***** Data to process *****

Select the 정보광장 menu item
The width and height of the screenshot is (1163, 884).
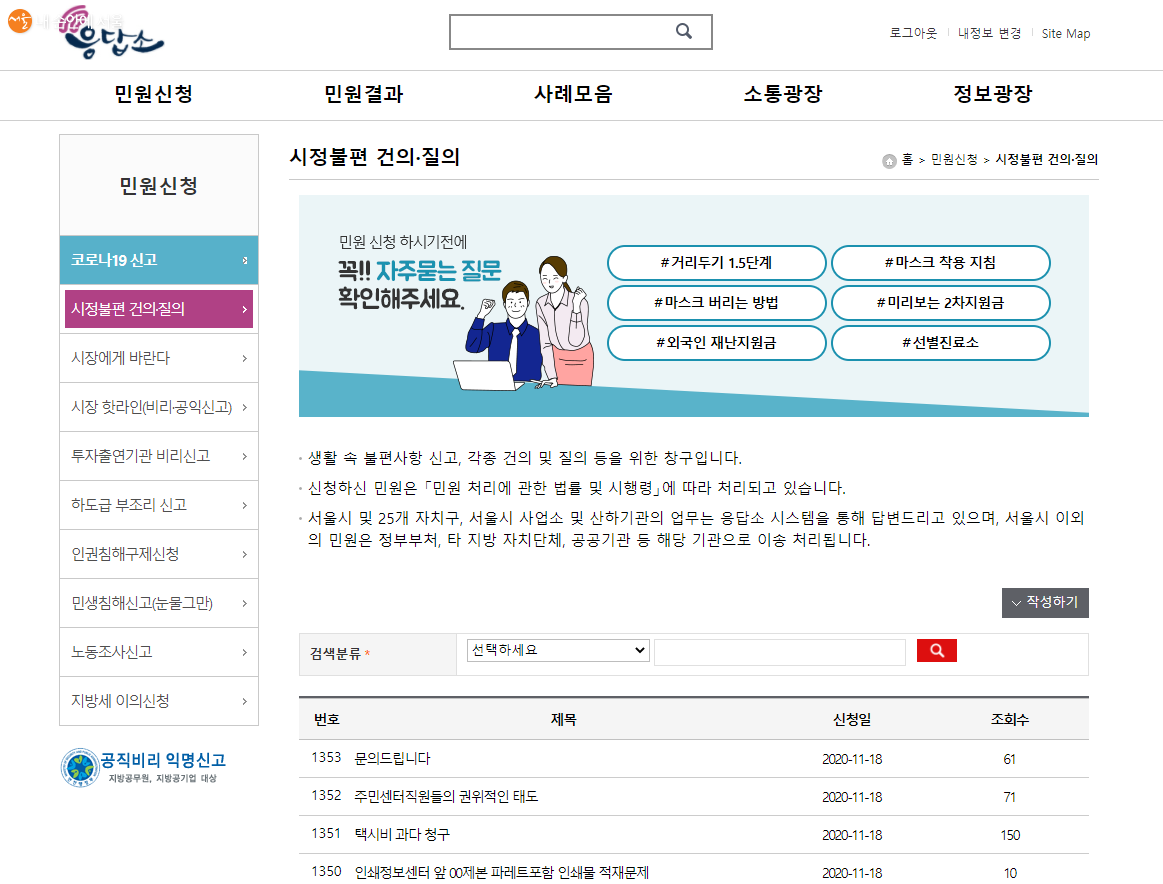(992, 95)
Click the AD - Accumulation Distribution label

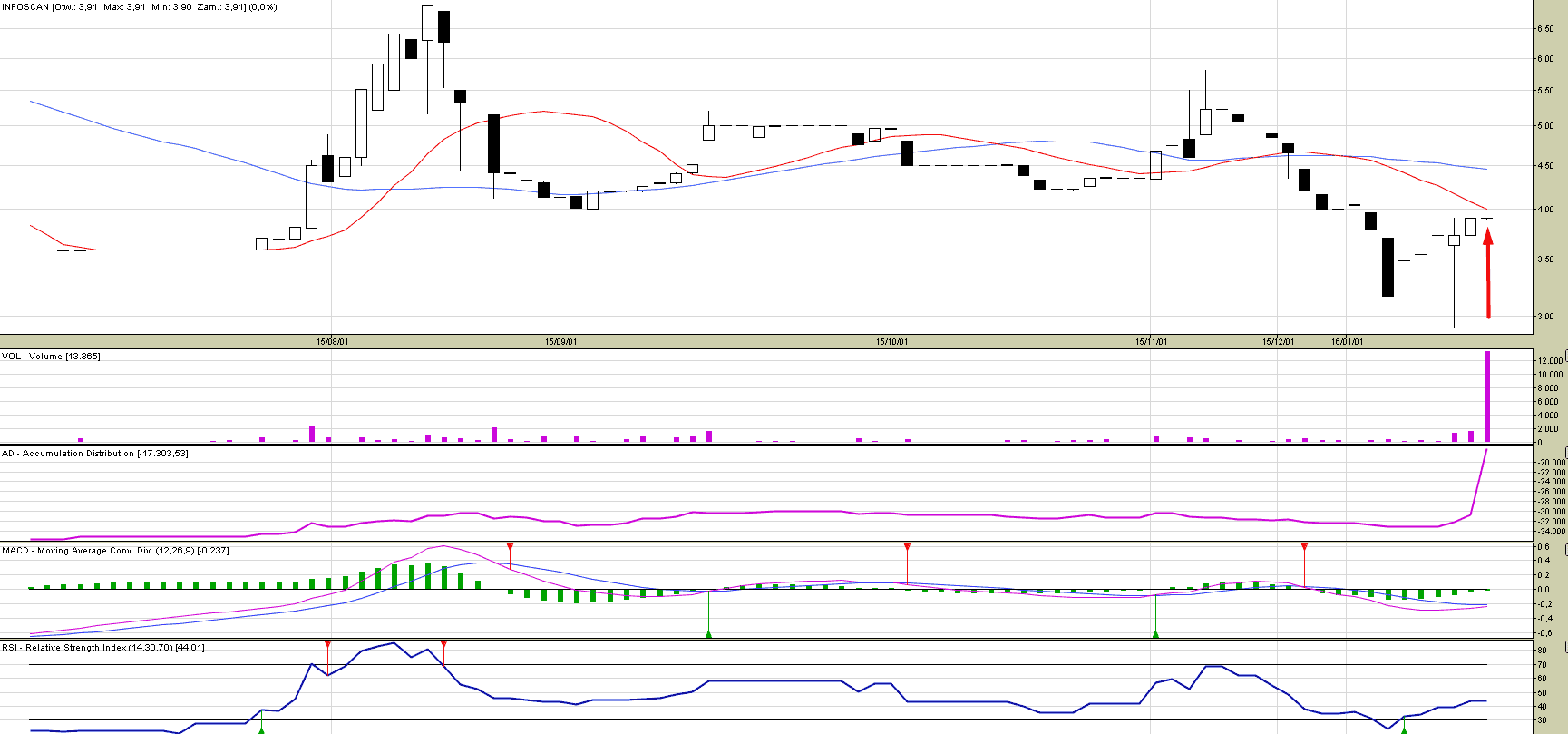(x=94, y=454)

*****
***** Data to process *****

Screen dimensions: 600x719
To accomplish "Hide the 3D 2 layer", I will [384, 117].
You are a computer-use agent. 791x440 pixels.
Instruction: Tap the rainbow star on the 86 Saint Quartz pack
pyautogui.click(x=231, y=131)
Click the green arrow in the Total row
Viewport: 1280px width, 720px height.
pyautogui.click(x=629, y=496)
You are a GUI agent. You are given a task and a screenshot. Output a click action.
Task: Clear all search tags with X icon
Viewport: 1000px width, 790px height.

*****

Assignment —
Beginning at the line above that contains "You are a GUI", return each line exactly through the line that contains "Viewport: 1000px width, 790px height.", and no others.

Answer for the task —
You are a GUI agent. You are given a task and a screenshot. Output a click action.
Task: Clear all search tags with X icon
Viewport: 1000px width, 790px height.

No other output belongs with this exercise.